How to celebrate International Women’s Day is a question many Australian teams ask each year. You want to recognise the day in a way that feels genuine, inclusive, and aligned with your values. You also want to move beyond cupcakes in the kitchen toward actions that improve wellbeing, performance, and belonging year round.

Done well, celebrating International Women’s Day can lift morale, spark meaningful conversations, and catalyse practical changes that support women’s health and performance at work. It can also strengthen culture and show your commitment to equity in a way that attracts and retains great people.

In this guide, we share what the day represents, why it matters for health and performance, and a step by step plan for International Women’s Day how to celebrate with purpose at work and in your community.

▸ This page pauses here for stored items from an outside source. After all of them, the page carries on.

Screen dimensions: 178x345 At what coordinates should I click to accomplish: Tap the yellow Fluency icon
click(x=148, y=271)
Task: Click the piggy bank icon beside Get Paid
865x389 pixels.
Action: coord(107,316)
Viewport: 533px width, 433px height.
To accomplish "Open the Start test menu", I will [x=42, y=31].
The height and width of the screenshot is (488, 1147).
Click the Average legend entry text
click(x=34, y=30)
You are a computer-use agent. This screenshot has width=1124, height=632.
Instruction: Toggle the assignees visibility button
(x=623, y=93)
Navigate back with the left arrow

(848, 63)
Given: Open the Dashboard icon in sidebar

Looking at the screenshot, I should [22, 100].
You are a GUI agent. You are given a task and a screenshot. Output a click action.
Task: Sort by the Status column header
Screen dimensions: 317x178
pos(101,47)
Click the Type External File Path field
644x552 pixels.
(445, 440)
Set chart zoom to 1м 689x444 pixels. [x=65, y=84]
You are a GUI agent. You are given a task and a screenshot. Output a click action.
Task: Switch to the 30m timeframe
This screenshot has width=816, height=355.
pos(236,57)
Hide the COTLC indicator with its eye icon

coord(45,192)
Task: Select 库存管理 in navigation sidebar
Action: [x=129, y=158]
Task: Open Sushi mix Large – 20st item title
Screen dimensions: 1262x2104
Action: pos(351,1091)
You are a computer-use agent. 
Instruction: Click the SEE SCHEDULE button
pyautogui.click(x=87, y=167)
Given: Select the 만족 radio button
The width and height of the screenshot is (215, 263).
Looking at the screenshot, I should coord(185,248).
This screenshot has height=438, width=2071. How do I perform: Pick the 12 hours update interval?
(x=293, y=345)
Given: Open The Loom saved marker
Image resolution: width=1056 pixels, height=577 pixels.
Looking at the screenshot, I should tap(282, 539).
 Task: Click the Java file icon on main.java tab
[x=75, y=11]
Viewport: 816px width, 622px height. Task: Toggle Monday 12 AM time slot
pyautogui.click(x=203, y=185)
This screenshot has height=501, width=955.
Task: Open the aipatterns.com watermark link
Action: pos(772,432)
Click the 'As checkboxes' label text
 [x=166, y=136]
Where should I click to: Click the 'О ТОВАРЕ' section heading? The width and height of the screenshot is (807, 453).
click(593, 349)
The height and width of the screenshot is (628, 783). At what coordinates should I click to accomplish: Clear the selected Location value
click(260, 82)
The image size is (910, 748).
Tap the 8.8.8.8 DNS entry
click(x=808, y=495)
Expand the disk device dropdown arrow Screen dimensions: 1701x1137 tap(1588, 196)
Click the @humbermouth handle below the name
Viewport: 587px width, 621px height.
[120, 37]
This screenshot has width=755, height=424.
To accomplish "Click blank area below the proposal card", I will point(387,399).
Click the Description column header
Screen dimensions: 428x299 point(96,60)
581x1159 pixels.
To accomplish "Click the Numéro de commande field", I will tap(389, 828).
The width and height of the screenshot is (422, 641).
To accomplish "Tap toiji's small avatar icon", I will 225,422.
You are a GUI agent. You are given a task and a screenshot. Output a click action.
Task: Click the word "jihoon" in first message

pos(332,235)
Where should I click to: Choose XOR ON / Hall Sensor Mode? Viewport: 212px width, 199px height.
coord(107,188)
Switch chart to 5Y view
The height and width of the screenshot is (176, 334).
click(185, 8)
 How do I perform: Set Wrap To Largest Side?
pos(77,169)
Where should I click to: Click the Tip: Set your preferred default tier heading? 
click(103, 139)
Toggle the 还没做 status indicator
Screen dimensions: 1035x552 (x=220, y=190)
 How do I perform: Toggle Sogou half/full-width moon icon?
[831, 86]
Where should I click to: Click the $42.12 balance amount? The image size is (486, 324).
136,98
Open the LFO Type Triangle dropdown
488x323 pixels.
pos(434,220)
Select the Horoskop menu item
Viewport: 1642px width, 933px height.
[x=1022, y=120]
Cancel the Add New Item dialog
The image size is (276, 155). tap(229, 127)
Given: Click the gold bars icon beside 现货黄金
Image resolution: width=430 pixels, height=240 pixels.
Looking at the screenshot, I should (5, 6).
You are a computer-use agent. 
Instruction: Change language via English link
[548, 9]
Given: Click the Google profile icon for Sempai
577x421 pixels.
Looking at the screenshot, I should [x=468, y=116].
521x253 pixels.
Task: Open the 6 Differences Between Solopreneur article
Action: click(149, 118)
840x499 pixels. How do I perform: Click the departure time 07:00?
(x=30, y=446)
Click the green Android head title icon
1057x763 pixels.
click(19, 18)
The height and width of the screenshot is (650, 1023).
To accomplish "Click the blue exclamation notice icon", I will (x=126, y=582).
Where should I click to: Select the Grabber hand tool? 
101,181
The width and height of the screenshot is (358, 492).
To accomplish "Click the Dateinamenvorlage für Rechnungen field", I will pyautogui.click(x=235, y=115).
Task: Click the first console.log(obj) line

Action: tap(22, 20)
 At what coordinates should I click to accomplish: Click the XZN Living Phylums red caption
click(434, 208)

What is International Women’s Day?

International Women’s Day is a global day that celebrates the social, economic, cultural, and political achievements of women, while calling for accelerated progress toward gender equity. It is an opportunity to recognise progress and to address the gaps that still exist in health, safety, pay, leadership, and access to opportunity. For background and annual themes, see UN Women and Australia’s Workplace Gender Equality Agency.

Why it Matters

Equity and inclusion are not just moral imperatives. They are performance levers. When people feel safe, respected, and supported, they engage more deeply, think more creatively, and collaborate more effectively. Psychological safety, access to flexible work, and health literate leadership all contribute to better decision making and lower risk of burnout.

Women often carry disproportionate loads both at work and at home. This can compound stress, disrupt sleep, and reduce recovery, which in turn affects immunity, cognitive performance, and long term health. Practical workplace changes can buffer these pressures. Policies that enable flexibility, leaders trained in compassionate communication, and environments that normalise healthful routines help everyone perform at their best.

Research consistently links inclusive practices with improved retention and engagement. Building skills like active listening and compassionate leadership has measurable cultural benefits. For deeper context, explore our articles on supporting women’s wellbeing in the workplace, building psychological safety, and compassionate leadership.

How to Celebrate International Women’s Day With Purpose

1. Set a Clear Intention

Decide what success looks like. Is it raising awareness, building capability, or fixing a barrier your people face. Clear intent keeps the day focused and authentic.

Tip: Pick one theme aligned to your values such as women’s health literacy at work, safe leadership behaviours, or pathways into leadership.

2. Co Design With Your People

Ask women in your organisation what would be most valuable and ensure diversity of voices. Co design reduces tokenism and surfaces real needs.

Tip: Run a short pulse survey and a listening session. Use insights to shape your agenda. See our guide on active listening.

3. Start With Safety And Belonging

Open with a brief reminder of your commitment to respect and psychological safety. Model inclusive language and set ground rules for conversations.

Tip: Leaders can share why the topic matters to them personally to lower the barrier for others to contribute.

4. Host a Practical Learning Session

Choose a session that builds a skill or solves a problem. Examples include energy management for busy professionals, evidence informed strategies for stress, or movement that fits a packed calendar.

Tip: Keep it interactive. Use case studies and simple tools people can apply the same day. Explore our piece on stress management techniques for high performers.

5. Make Health Visible And Accessible

Signal that health is part of high performance, not an afterthought. Provide practical supports that make healthy choices the easy default.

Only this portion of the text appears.